If you need a reminder here it is in all its glory – starring an incredibly youthful looking pair by the names of John Cleese and Michael Palin.

In fact the parrot’s presence was not simply to herald the return of the Monty Python team to London – the shows have been going down spectacularly well and the tickets are more or less sold out.  In fact I just checked and the only ones left for the final performance on July 20 are Level 1 Side View (that seems quite appropriate given the way my grandmother used to look askance at the TV screen when the original show was on in the 1970s: these seats would be perfect for her, were she not an ex-grandmother).

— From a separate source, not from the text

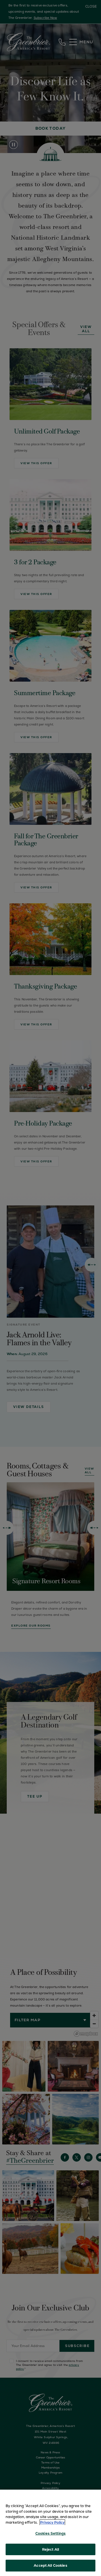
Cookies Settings (50, 2533)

No, the Pythons have decided to reach out to a much larger audience than the paltry 20,000 that the arena can contain.  Instead they have struck a deal with the UK TV channel Gold to broadcast their final performance live from 7.30pm.  This event, of course, demands just that little extra special marketing touch – hence the gigantic ex- parrot (or maybe it's just resting) in London. 

Python star Terry Gilliam gave it his own inimitable seal of approval before it went on display.

Whatever the reason for its sudden presence, Londoners, as ever, took this latest strange site in their stride.  One can’t help but think that although the dead parrot might receive greater publicity from its positioning in the English capital (and it does look resplendent in front of Tower Bridge) that it may have felt more at home in Bolton or Ipswich.